Among the records that follow, count the lines with the string "computer"; report only that count.

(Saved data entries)
####################

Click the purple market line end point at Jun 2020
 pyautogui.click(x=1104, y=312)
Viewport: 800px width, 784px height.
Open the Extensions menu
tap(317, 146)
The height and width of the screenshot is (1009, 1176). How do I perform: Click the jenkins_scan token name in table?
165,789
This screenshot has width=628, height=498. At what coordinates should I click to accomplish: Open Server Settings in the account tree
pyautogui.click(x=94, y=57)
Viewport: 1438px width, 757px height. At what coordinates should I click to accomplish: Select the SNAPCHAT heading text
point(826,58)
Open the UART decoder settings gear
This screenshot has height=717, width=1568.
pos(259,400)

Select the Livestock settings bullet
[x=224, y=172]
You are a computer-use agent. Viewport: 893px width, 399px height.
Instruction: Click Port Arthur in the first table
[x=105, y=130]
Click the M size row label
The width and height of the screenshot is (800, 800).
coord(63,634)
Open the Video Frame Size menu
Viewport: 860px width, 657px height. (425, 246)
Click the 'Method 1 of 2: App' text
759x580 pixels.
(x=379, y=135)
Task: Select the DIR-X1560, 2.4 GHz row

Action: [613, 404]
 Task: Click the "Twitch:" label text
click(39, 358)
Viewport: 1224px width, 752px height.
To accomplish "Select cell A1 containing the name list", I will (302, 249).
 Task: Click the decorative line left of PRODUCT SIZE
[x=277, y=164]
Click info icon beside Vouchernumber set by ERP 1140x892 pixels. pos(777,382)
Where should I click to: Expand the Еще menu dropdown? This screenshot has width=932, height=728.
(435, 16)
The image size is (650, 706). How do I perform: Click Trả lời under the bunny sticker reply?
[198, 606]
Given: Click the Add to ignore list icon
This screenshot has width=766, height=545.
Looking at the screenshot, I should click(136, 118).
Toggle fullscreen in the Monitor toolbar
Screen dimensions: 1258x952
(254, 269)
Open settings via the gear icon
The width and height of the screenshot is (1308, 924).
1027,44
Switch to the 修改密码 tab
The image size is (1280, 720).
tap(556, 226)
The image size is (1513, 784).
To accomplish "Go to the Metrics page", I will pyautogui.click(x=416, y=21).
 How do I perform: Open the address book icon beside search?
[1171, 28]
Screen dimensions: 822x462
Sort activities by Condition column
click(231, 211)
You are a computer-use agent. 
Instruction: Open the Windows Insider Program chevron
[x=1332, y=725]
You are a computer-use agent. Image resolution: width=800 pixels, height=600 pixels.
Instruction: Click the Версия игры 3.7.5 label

####################

Exercise response:
3